From October 2019 to September 2021, 64 patients were referred for CEM-guided breast biopsy. Of these, 2 underwent 2 biopsies for 2 different suspicious lesions (performed on the same day, in one patient with only one contrast administration), making a total of 66 procedures (Table 1). The median age of the included patients was 59 years, and breast density was predominantly classified as B (35.9%) and C (59.4%), whilst BPE was mostly minimal (48.4%) or mild (32.8%). Suspicious enhancing lesions were mass enhancement in 43.9% of the procedures, focus/foci in 18.2% and non-mass enhancement in 37.9% (Figs. 2 and 3). The median size of the suspicious lesion was 8.5 mm. Median time from diagnostic CEM to CEM-guided biopsy was 12 (6–21) days. For the 10 patients with an MRI-detected suspicious lesion, the CEM-guided biopsy was performed 15 (10–23) days after the MRI.

Of the 66 suspicious lesions with an indication for CEM-guided biopsy, the procedure was successful in 63 (95.4%) lesions (Table 2). For the remaining 3 lesions, the enhancement classified as suspicious at diagnostic CEM was not clearly visible at procedural CEM. In 2 of these 3 patients, the biopsy was cancelled. In the remaining patient, who had a mild BPE, although the enhancement was not clearly visible in all views, a small distortion was seen at the time of the procedure with a complementary DBT scout, and biopsy was performed under DBT guidance, resulting in IDC (Fig. 4).
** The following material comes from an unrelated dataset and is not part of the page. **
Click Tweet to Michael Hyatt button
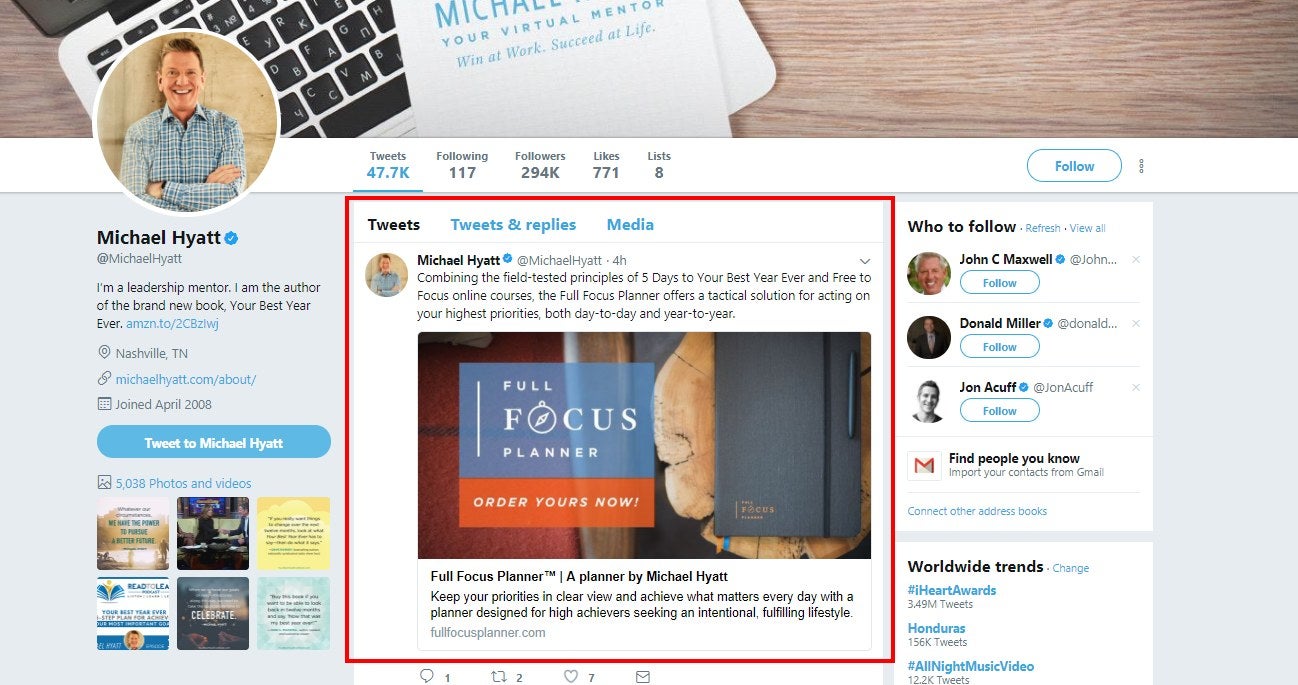This screenshot has width=1298, height=685. coord(214,443)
Of the 2 patients with cancelled biopsies, one had a further follow-up CEM after 6 months showing no suspicious findings, whilst the second had no available follow-up CEM, although there was no evident suspicious enhancement at the CEM retest performed on the same day as the planned procedure (Supplementary Fig. 1). The original suspicious findings in these 2 patients were a 55-mm non-mass enhancement and a 6-mm mass enhancement, and BPE was moderate in the first and mild in the second.
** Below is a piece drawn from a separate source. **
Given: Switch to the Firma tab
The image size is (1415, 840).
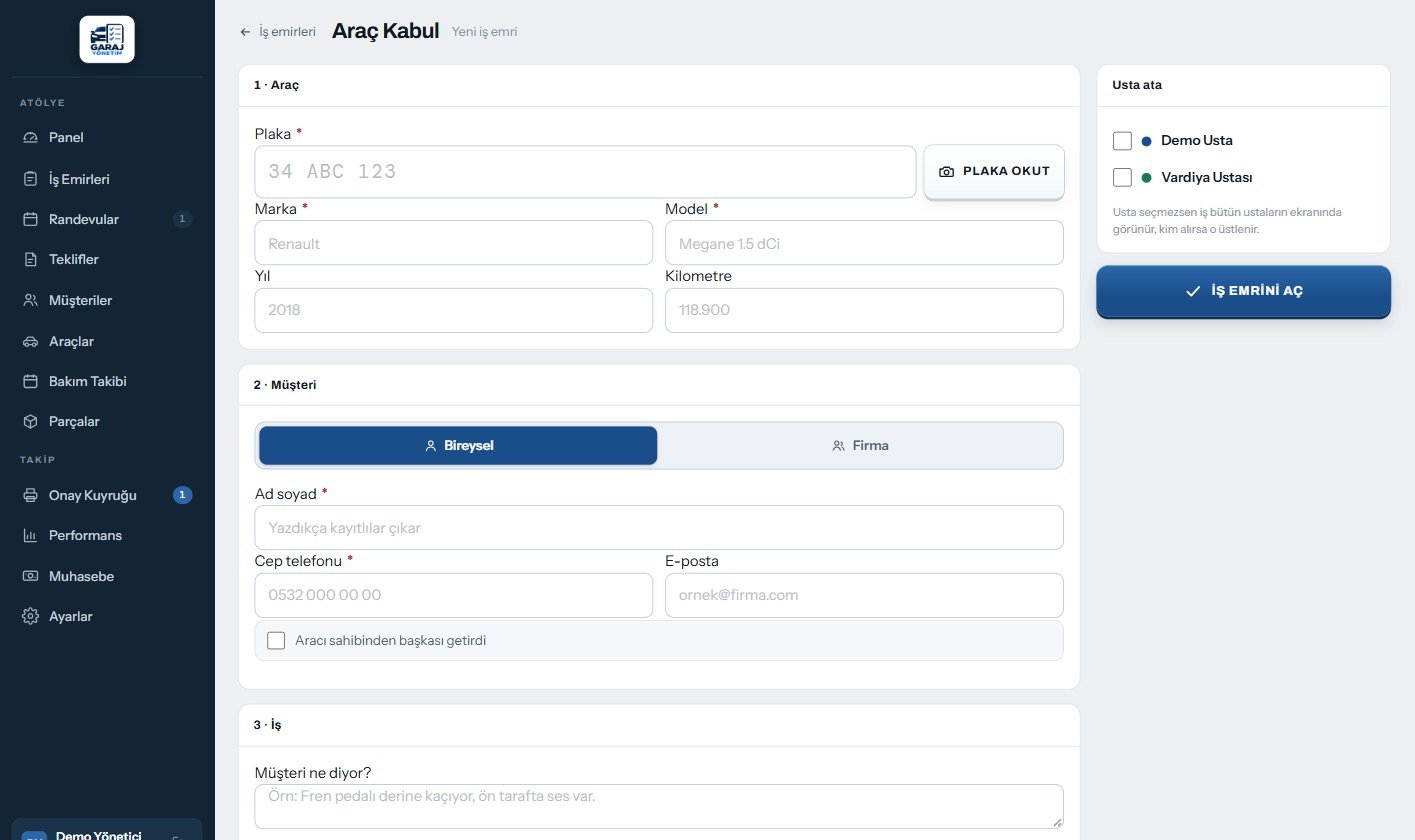Looking at the screenshot, I should pyautogui.click(x=860, y=446).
As for the procedural characteristics of successful CEM-guided biopsies, the patients were most frequently seated (n = 52, 82.5%) and the preferred approach was horizontal (n = 48, 76.2%). The median total time per procedure was 15 min. The number of acquisitions needed before the targeting was between 1 and 4 (median 2 acquisitions). In most procedures (n = 4, 69.8%), no complications were registered. Self-limiting early hematomas were recorded in 14 (22.2%) patients and vasovagal reactions in 2 (3.2%). Late complications consisted of only moderate hematomas (3/63, 4.8%). No severe complications or allergic reactions were registered.
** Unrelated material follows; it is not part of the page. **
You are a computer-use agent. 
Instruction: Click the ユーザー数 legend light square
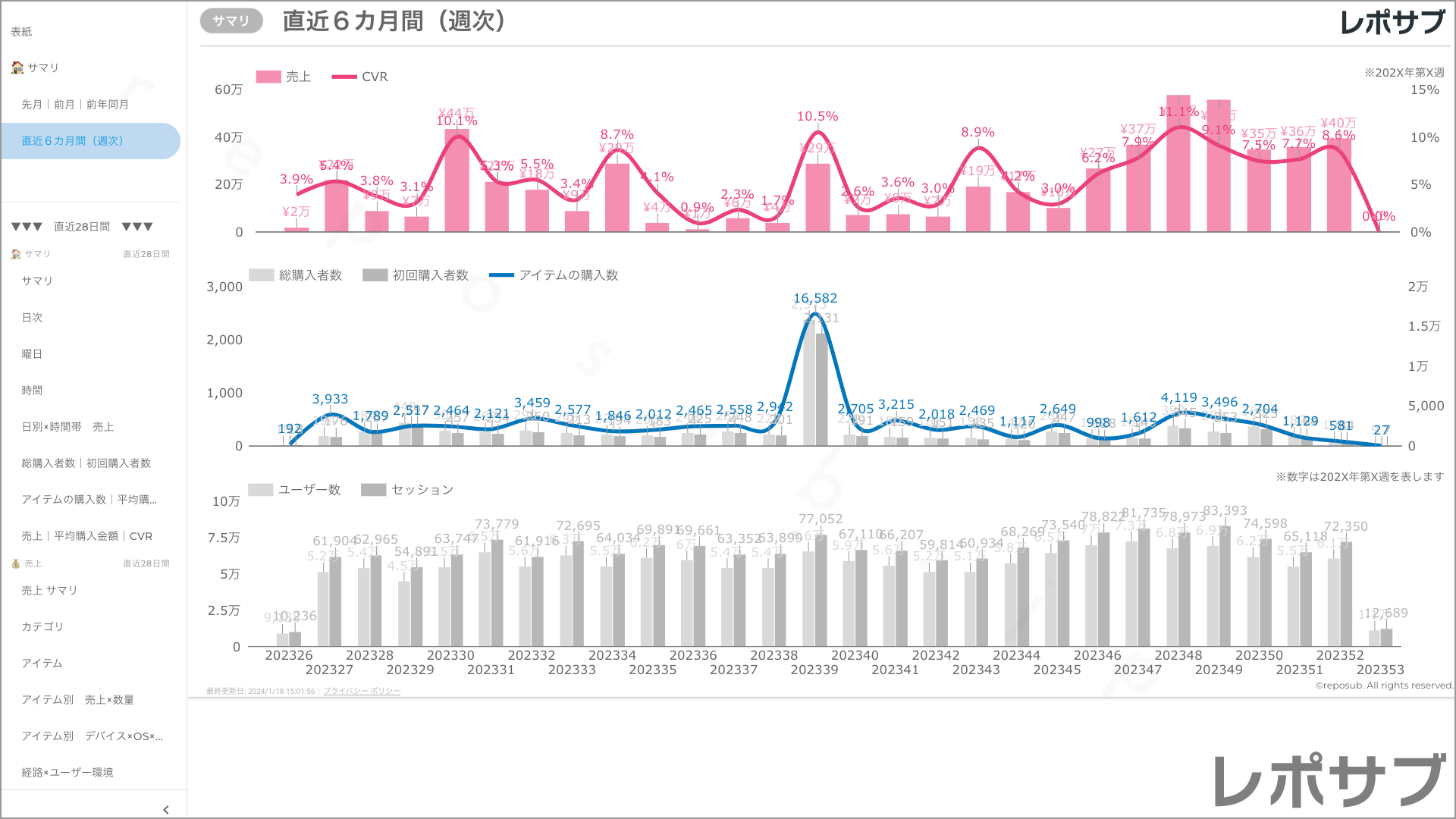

Of the 63 lesions that underwent successful CEM-guided biopsy, 2 (3.2%) were B1 on biopsy specimen, 26 (41.3%) were B2 (predominantly fibroadenomas, fat necrosis and adenosis/sclerosis), 10 (15.9%) were B3 (predominantly atypical ductal hyperplasia) and 25 (39.7%) were B5, including IDC (n = 10), DCIS (n = 7), a combination of IDC and DCIS (n = 1) and invasive lobular carcinoma (n = 7) (Fig. 5). The median size of the suspicious enhancement according to histopathological diagnosis is reported in Table 3. After radiological-pathological correlation, only 2 patients with discordant results were referred to short-term follow-up; one of these showed no suspicious enhancement after 6 months and the other showed remaining enhancement at 6 months, resulting in a re-biopsy close to the clip, still with B2 histopathological results. Of the 35 lesions that were treated, whether surgically or through percutaneous VAE, 6 (17.1%) were upgraded, including 4/10 B3 lesions which were upgraded to malignancy, and 2/7 DCIS which were upstaged to IDC (Table 3).